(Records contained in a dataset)
◇ ◇ ◇ ◇ ◇ ◇ ◇

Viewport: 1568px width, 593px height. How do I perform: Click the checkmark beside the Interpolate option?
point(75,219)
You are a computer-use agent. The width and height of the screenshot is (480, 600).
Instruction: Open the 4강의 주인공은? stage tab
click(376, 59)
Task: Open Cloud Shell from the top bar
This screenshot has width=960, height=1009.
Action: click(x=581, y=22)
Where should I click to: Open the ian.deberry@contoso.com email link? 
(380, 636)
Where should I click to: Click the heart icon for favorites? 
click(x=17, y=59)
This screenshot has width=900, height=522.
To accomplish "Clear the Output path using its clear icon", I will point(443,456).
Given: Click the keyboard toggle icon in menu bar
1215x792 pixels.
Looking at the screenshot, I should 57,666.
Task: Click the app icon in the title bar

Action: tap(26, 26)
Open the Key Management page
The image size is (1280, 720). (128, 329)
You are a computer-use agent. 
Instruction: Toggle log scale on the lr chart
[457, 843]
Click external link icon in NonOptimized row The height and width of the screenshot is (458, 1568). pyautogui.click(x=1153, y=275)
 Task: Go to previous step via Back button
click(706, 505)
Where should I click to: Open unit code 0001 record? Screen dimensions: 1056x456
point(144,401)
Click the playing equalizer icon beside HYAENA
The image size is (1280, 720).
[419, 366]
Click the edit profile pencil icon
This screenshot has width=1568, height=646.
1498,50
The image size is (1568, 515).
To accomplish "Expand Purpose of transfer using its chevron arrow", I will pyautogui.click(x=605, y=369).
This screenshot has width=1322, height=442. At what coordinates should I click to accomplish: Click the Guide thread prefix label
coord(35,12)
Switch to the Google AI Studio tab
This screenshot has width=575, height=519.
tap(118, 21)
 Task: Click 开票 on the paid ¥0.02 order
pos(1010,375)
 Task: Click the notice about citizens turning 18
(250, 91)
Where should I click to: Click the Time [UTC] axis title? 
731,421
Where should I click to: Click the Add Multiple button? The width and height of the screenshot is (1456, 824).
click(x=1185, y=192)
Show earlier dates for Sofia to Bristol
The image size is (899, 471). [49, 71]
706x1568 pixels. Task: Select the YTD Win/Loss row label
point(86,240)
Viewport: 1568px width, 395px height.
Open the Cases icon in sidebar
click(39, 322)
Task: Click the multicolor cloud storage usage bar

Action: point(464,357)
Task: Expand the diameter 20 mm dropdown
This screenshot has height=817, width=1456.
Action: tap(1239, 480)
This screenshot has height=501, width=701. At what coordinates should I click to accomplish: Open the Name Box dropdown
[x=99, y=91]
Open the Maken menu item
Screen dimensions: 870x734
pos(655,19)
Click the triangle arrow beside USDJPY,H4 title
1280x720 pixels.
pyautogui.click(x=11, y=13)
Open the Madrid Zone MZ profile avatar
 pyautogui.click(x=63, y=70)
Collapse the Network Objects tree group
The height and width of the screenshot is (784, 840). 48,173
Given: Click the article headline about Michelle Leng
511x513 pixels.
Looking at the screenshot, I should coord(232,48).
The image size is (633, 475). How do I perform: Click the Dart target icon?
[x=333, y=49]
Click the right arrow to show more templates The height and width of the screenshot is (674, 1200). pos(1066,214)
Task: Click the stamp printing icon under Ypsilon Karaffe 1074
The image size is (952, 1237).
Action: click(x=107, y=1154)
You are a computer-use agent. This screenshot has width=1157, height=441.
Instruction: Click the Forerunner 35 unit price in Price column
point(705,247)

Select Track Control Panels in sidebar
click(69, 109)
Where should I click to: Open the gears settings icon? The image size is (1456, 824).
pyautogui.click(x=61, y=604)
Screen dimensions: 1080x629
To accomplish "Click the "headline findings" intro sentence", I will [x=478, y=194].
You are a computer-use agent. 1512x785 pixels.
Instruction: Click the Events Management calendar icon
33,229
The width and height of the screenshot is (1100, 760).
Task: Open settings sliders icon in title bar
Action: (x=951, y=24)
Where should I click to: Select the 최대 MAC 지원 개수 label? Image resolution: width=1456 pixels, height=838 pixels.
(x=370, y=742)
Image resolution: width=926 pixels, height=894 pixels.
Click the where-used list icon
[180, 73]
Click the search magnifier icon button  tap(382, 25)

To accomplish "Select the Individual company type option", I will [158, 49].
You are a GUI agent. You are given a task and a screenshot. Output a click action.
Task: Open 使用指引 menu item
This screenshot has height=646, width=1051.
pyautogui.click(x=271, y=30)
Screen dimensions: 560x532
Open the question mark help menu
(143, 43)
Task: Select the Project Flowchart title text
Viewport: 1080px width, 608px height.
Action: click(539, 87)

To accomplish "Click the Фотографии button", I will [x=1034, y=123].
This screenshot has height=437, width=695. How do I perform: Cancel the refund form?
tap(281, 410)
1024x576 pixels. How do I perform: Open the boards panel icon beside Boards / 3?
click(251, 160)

◇ ◇ ◇ ◇ ◇ ◇ ◇

— Your assignment —
Nothing beyond the line that contains "This screenshot has width=900, height=522." belongs in the answer; reproduce the entries exactly from their first line through it.

— Answer below —
Viewport: 1568px width, 593px height. How do I perform: Click the checkmark beside the Interpolate option?
point(75,219)
You are a computer-use agent. The width and height of the screenshot is (480, 600).
Instruction: Open the 4강의 주인공은? stage tab
click(376, 59)
Task: Open Cloud Shell from the top bar
This screenshot has width=960, height=1009.
Action: click(x=581, y=22)
Where should I click to: Open the ian.deberry@contoso.com email link? 
(380, 636)
Where should I click to: Click the heart icon for favorites? 
click(x=17, y=59)
This screenshot has width=900, height=522.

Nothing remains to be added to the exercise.